O projeto Geloteca Ferraz é o destaque do novo episódio do Café com Mogi News, nesta terça-feira (21). O entrevistado é um dos idealizadores da iniciativa, Marcos Vinicius de Jesus, que conta como a iniciativa vem cumprido sua missão de incentivo à leitura, a partir de geladeiras antigas que ganham vida nova e são transformadas em estantes de livros, espalhadas pelas comunidades. Confira a entrevista realizada com apoio da Padaria Tita e conheça mais sobre as gelotecas. 

Café com Mogi News: Eu gostaria que você começasse explicando o que é o projeto Geloteca, e como como surgiu a ideia?
Marcos Vinicius de Jesus:
Em 2017 um haitiano veio tentar a vida aqui no Brasil, não teve êxito e precisou voltar para Porto Príncipe. Ele não conseguia levar a geladeira e deixou aqui. O artista plástico Todyone, que é o João Belmonte, fez o desenho, grafitou, colocamos livros e deixamos na Rua da Biquinha, uma rua no bairro de Guaianases (Zona Leste da capital). A partir dali nasceu o projeto Geloteca e já estamos indo para 8 anos.

------

• TAREFAS A REALIZAR:
A - No texto sobre a Geloteca, em que rua foi deixada a geladeira grafitada com livros?
B - Transcreva do texto sobre a Geloteca o trecho que vai de "Café com Mogi News: Eu" até "para 8 anos.".
O material que vem depois do texto sobre a Geloteca não é necessário.

• MATERIAL FORNECIDO:

------

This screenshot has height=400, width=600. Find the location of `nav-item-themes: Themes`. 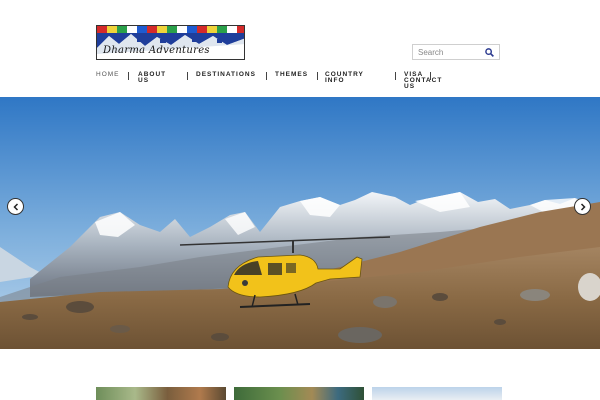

------

• RESULTADOS POR TAREFA:
A - Na Rua da Biquinha, no bairro de Guaianases (Zona Leste da capital).

B -
Café com Mogi News: Eu gostaria que você começasse explicando o que é o projeto Geloteca, e como como surgiu a ideia?
Marcos Vinicius de Jesus:
Em 2017 um haitiano veio tentar a vida aqui no Brasil, não teve êxito e precisou voltar para Porto Príncipe. Ele não conseguia levar a geladeira e deixou aqui. O artista plástico Todyone, que é o João Belmonte, fez o desenho, grafitou, colocamos livros e deixamos na Rua da Biquinha, uma rua no bairro de Guaianases (Zona Leste da capital). A partir dali nasceu o projeto Geloteca e já estamos indo para 8 anos.